Being a Christian is about love and trust, not church or claiming to be saved. It is about loving God and understanding that He loves you and trusting Him. Even that ideal we all fall short of. None of us really understands how much He loves you and me. None of us return that love to the extent that we should or that His love deserves. And none of us trust Him as well as we should. The relationship is a process of progress and learning, and hopefully we love Him more, understand His love more and trust Him more today than we did yesterday and down the road we do so even more. We rightfully understand that a couple who love each other are not running around chasing attention from and encounters with exes and strangers, nor are they trying to keep any other options open. That's not real love. So if we love Jesus we shouldn't be stepping out on Him like that either. But we do. That's because we are constitutionally incapable of being faithful on our own. We must rely of His power and love to do what we can not do.

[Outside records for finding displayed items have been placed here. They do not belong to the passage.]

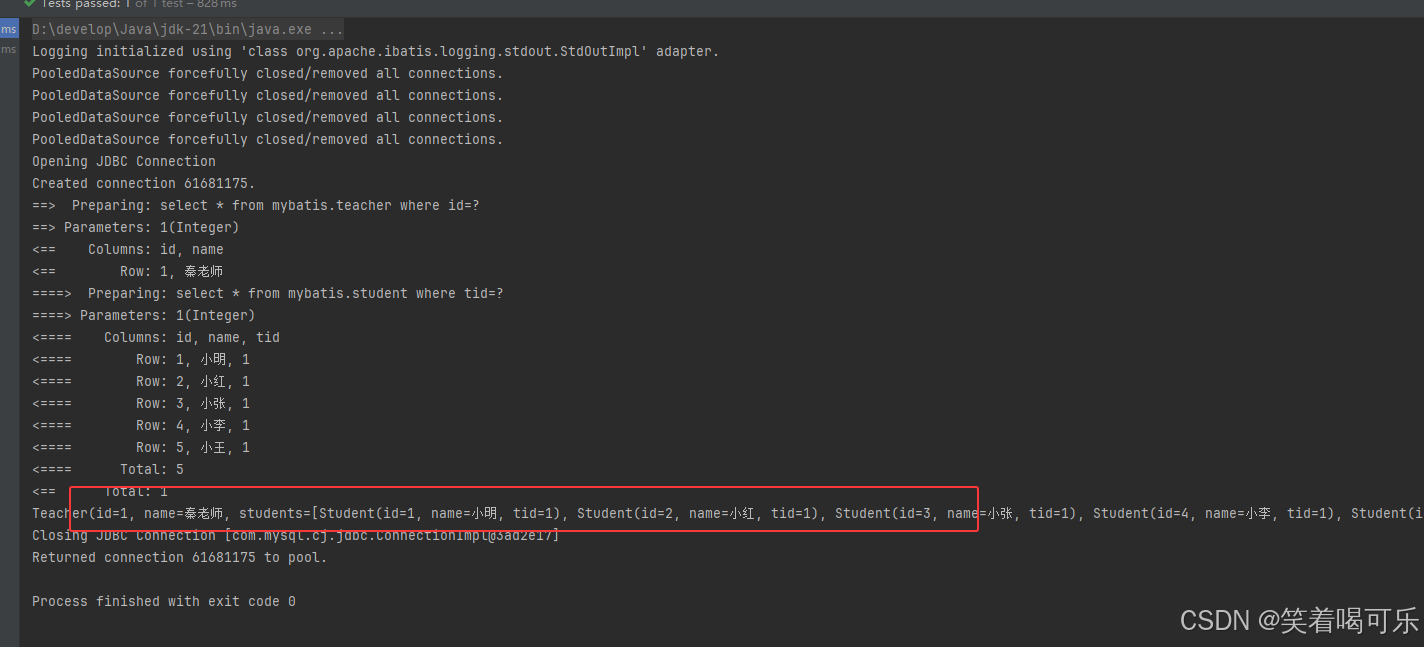The height and width of the screenshot is (647, 1424).
Task: Click 'Returned connection 61681175 to pool.' line
Action: pos(180,557)
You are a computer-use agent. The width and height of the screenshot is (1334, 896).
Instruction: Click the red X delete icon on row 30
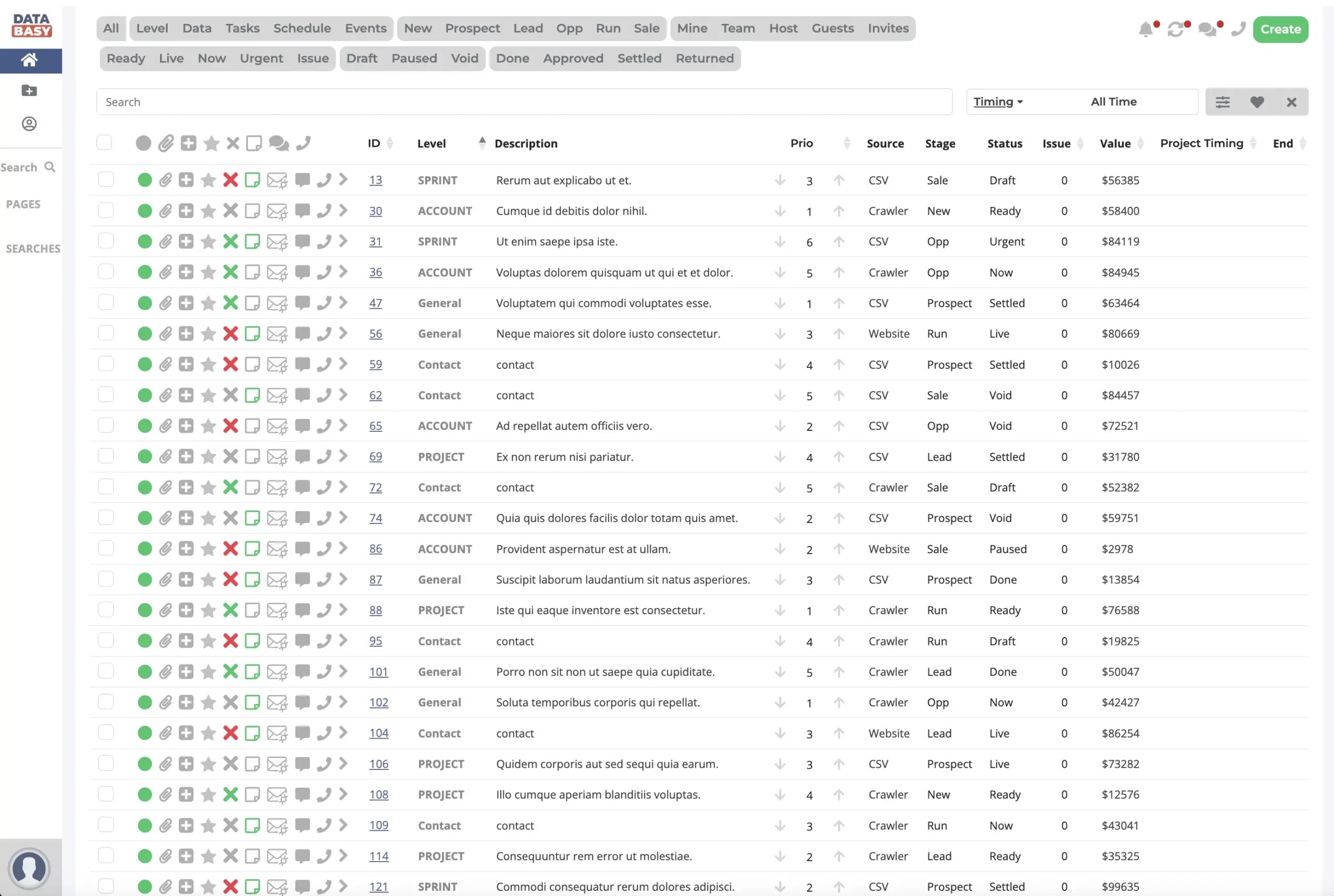[x=230, y=210]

We need the chaperone of grace to keep us from breaking our vows to the groom who is always faithful and to help ensure that we do not disqualify ourselves from being of service, able to minister and eligible for the reward at the end of the race. But if you trip and fall, He is able to restore. He doesn't revoke your citizenship because you didn't represent well enough. All thanks and praise to Him who is able by grace to make us run worthy....because we surely never could without it.